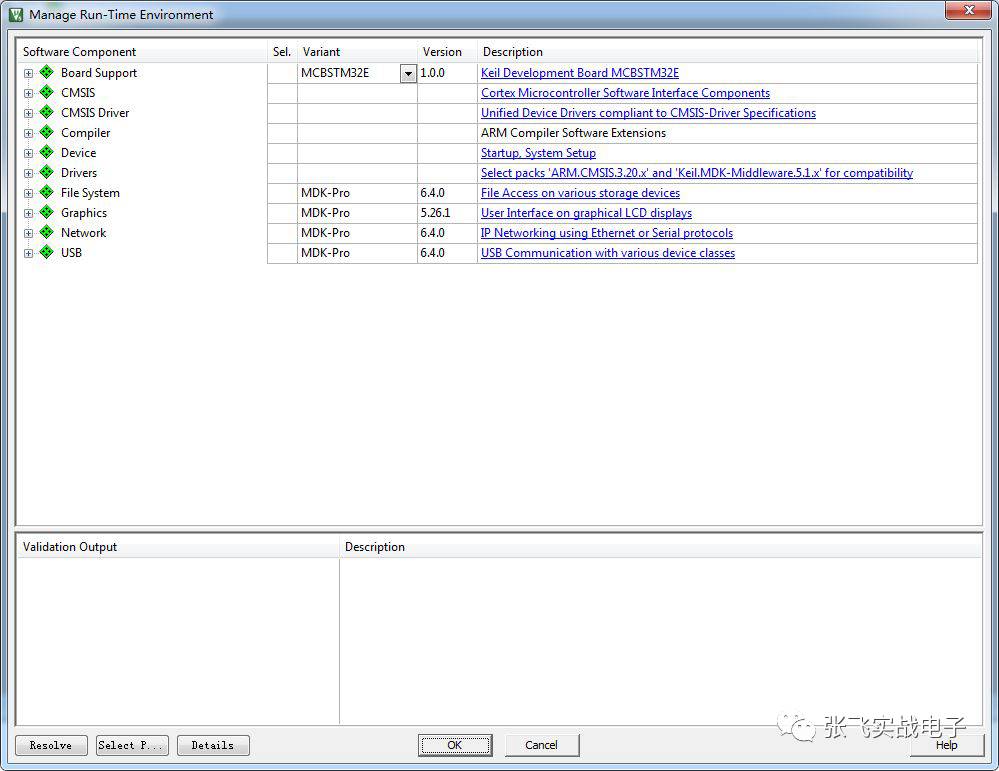Open the MCBSTM32E variant dropdown
The width and height of the screenshot is (999, 771).
408,74

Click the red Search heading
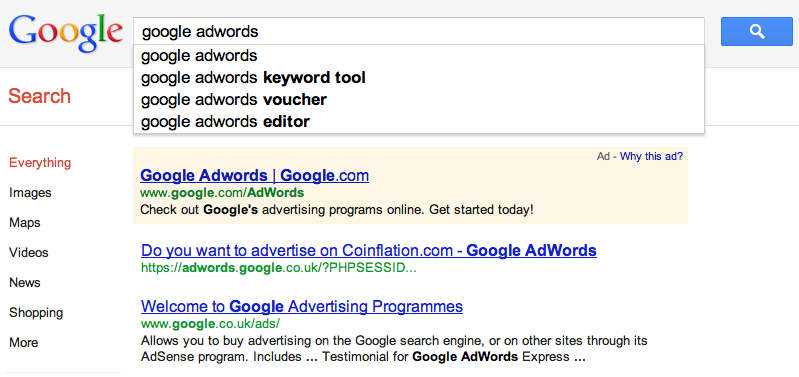[x=39, y=96]
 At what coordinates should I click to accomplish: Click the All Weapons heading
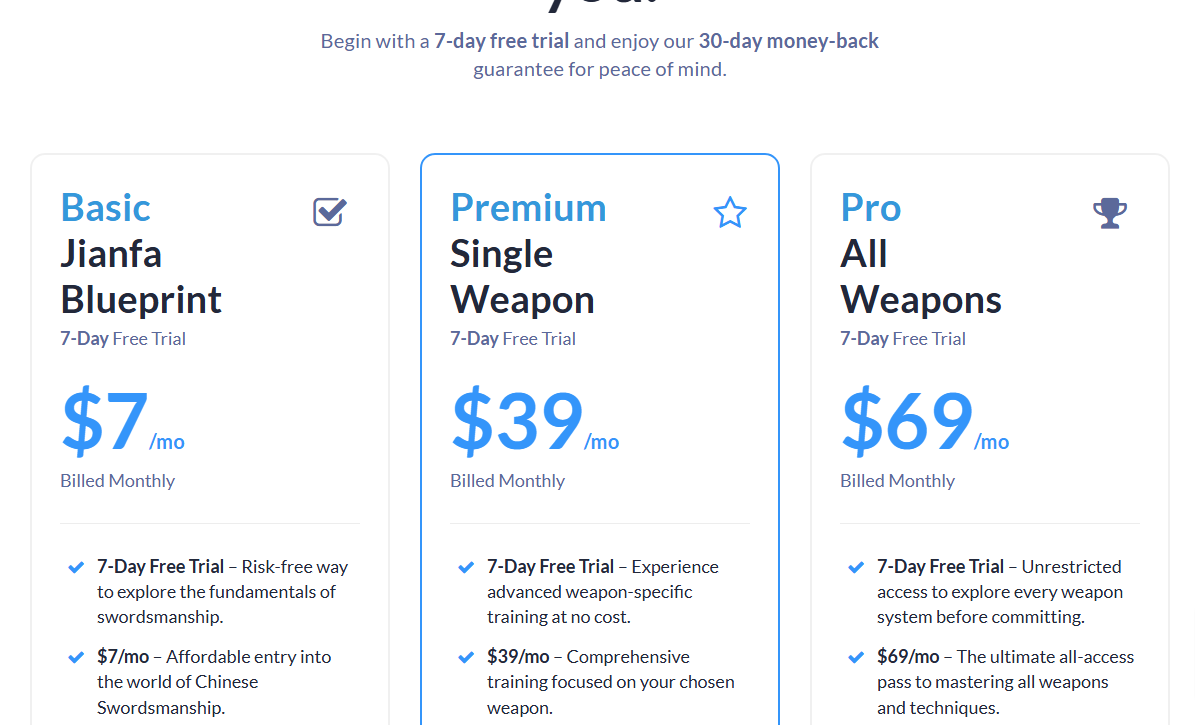921,277
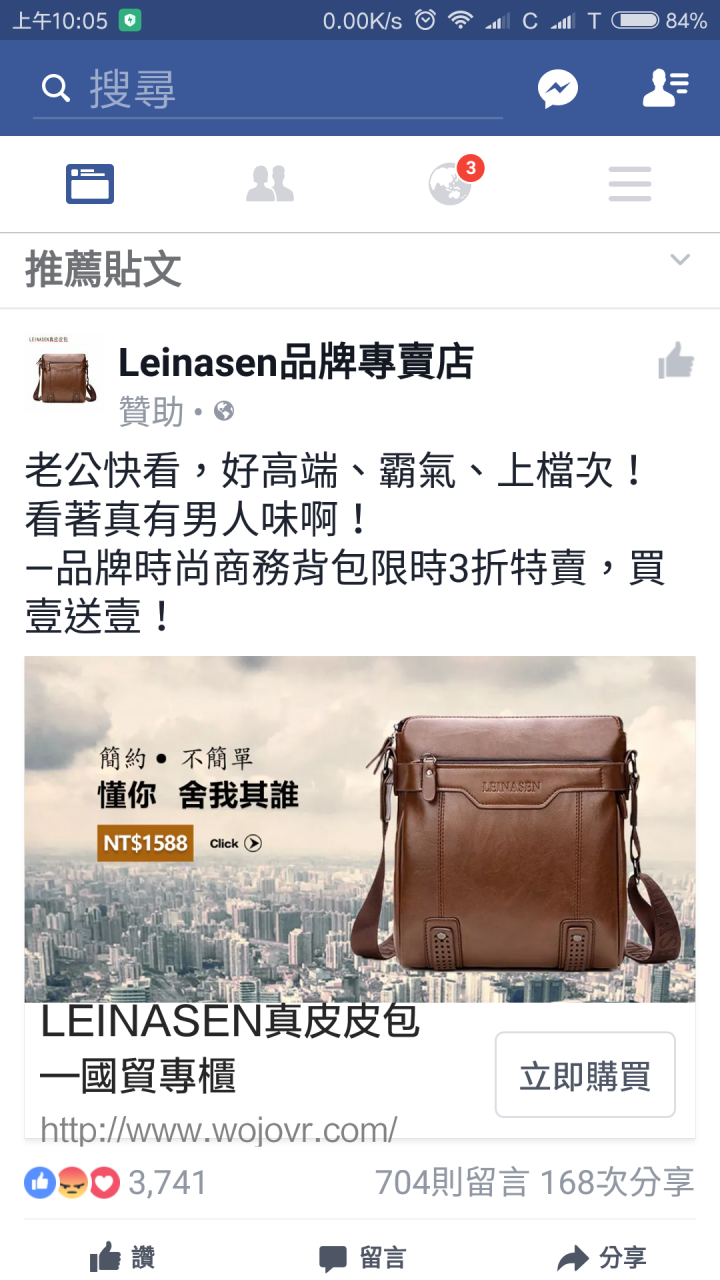Open the friend requests contact icon
This screenshot has height=1280, width=720.
click(665, 89)
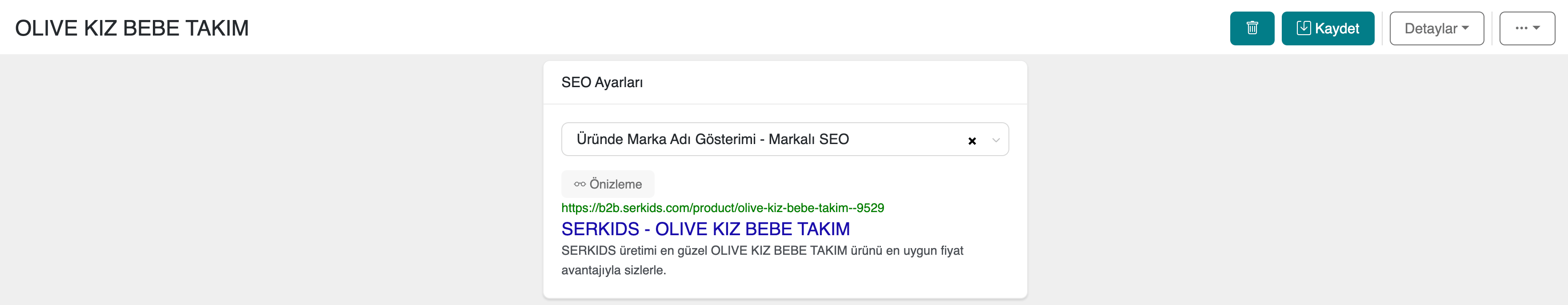Viewport: 1568px width, 305px height.
Task: Click the OLIVE KIZ BEBE TAKIM page heading
Action: [x=132, y=28]
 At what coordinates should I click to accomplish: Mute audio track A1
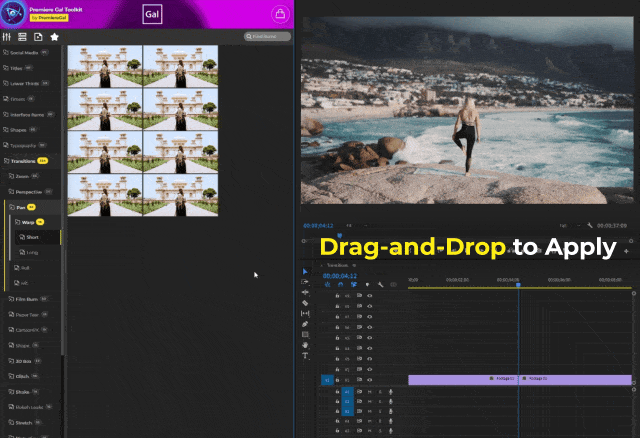pos(370,392)
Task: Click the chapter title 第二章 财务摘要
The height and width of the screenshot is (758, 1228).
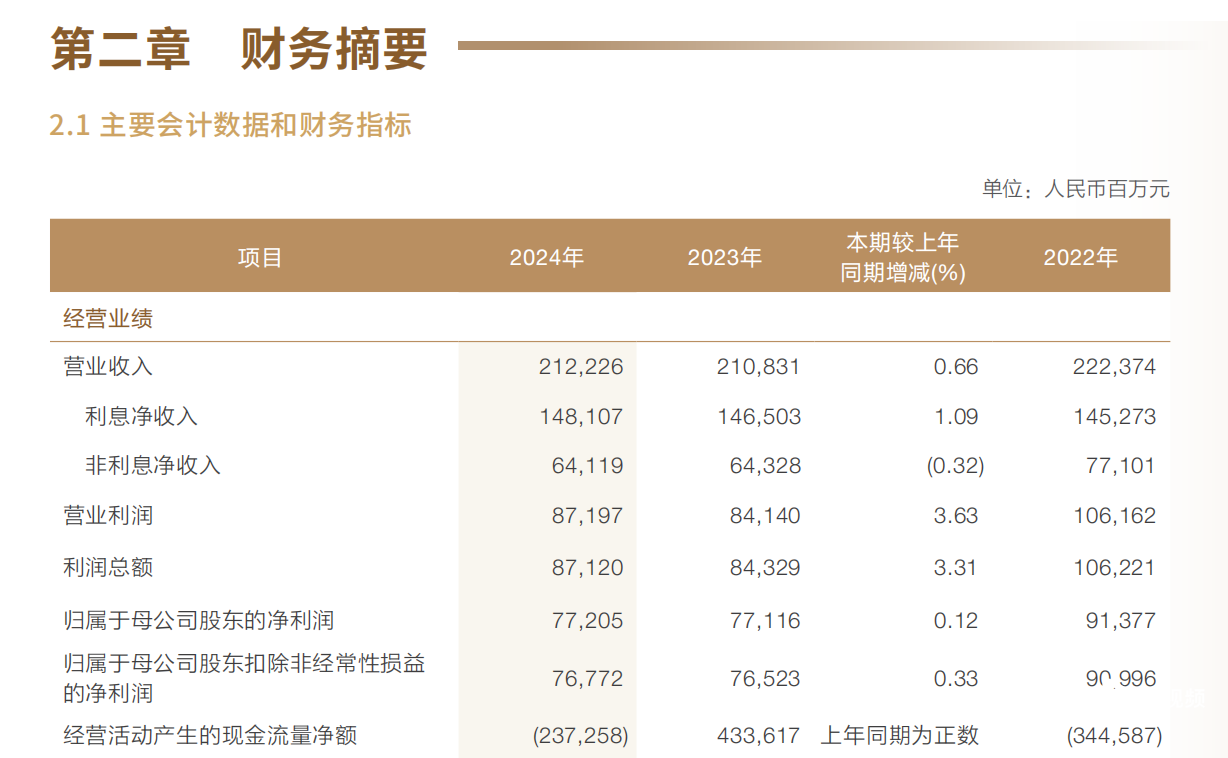Action: point(237,46)
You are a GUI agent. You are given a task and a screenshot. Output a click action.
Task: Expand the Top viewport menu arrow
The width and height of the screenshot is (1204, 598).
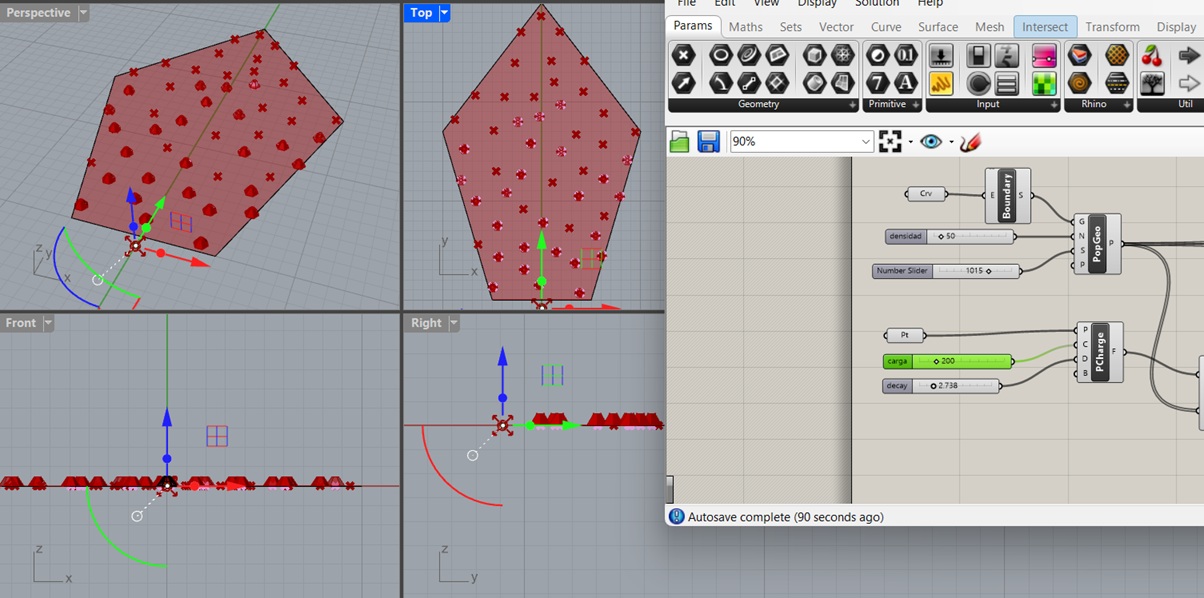(445, 13)
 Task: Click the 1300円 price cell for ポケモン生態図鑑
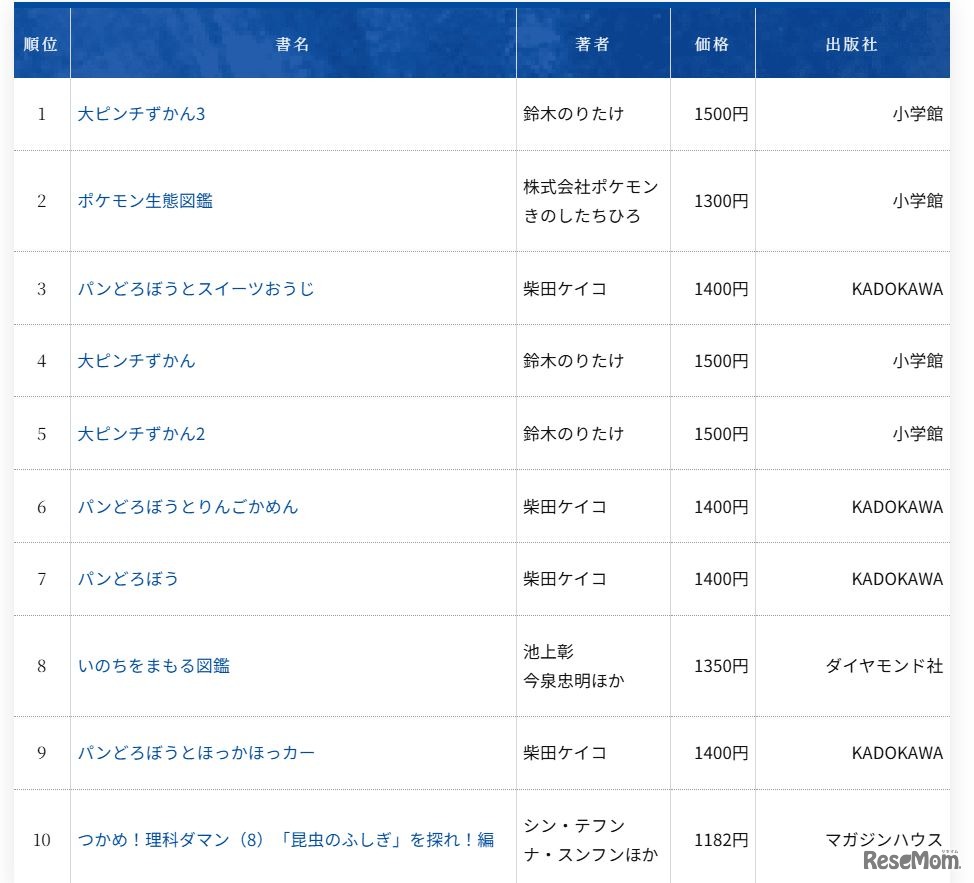[712, 200]
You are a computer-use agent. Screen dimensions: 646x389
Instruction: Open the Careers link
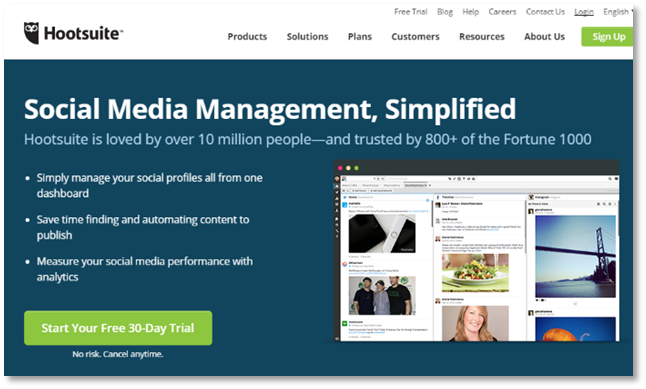click(502, 12)
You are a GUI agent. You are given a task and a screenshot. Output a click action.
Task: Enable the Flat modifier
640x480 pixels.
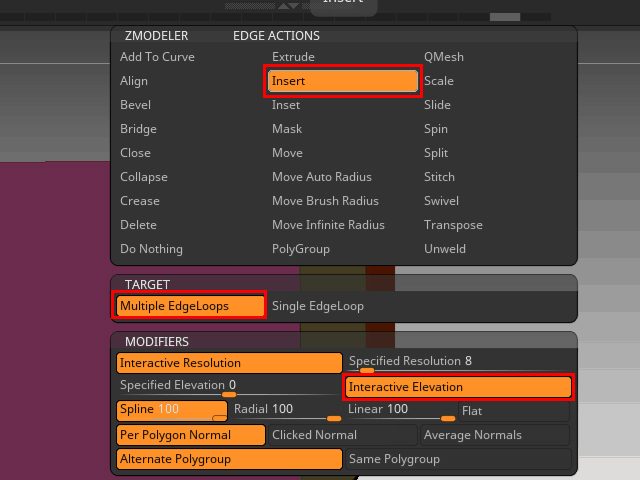[514, 411]
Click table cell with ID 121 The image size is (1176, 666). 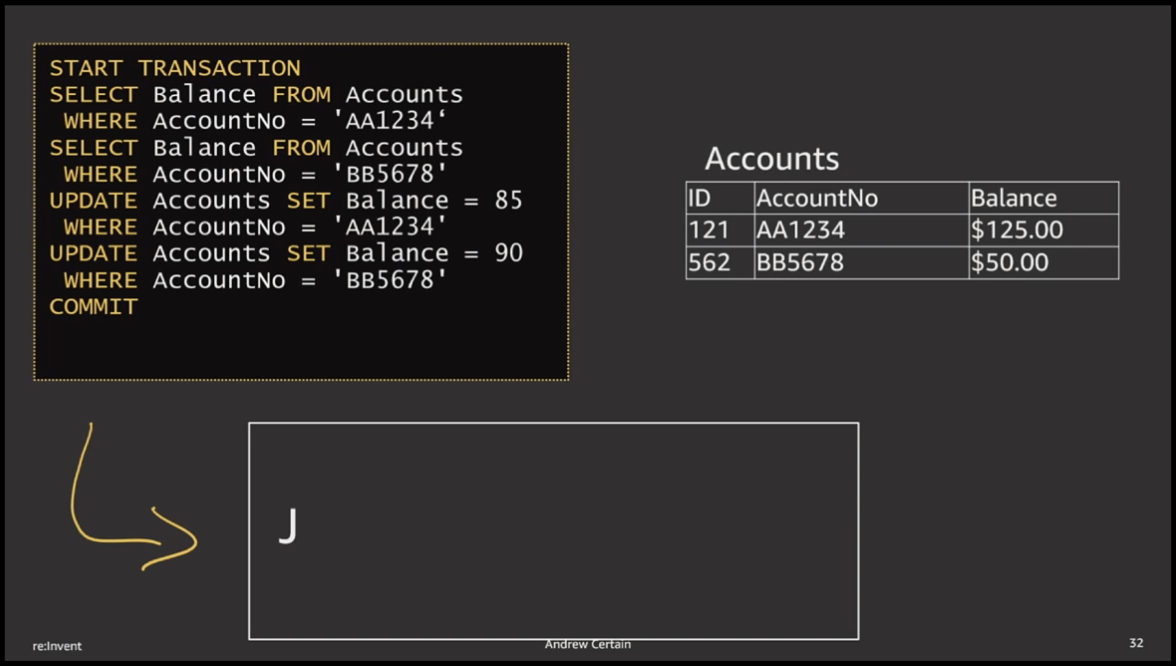[709, 230]
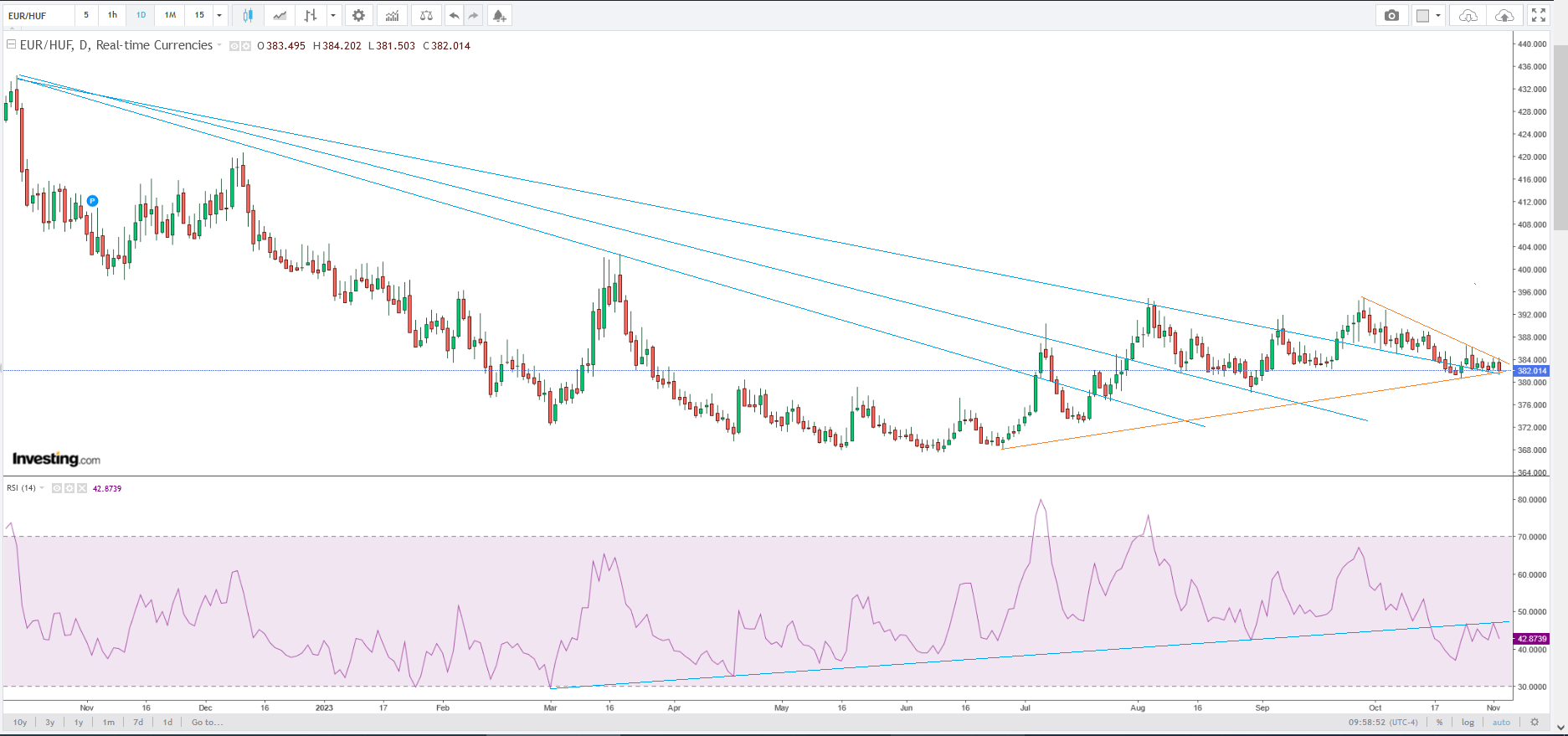Open the indicators panel icon
This screenshot has width=1568, height=736.
click(x=392, y=15)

Task instructions =
The lines to set down run from the line with "Click the red Search heading" up to and including the line with "Task: Enable the Flat modifier" in the entries above. Reproduce them exactly, with no pictures.

Task response =
Click the red Search heading
[x=39, y=96]
 At what coordinates should I click to accomplish: Click the All Weapons heading
921,277
Open the friend requests contact icon
This screenshot has height=1280, width=720.
click(665, 89)
Viewport: 1568px width, 305px height.
Task: Click the OLIVE KIZ BEBE TAKIM page heading
Action: [x=132, y=28]
 At what coordinates should I click to accomplish: Mute audio track A1
pos(370,392)
Task: Click the chapter title 第二章 财务摘要
The height and width of the screenshot is (758, 1228).
Action: point(237,46)
You are a GUI agent. You are given a task and a screenshot. Output a click action.
Task: Expand the Top viewport menu arrow
The width and height of the screenshot is (1204, 598).
(445, 13)
 Task: Click the 1300円 price cell for ポケモン生態図鑑
[712, 200]
You are a computer-use agent. Screen dimensions: 646x389
Instruction: Open the Careers link
click(502, 12)
You are a GUI agent. You are given a task and a screenshot. Output a click action.
Task: Enable the Flat modifier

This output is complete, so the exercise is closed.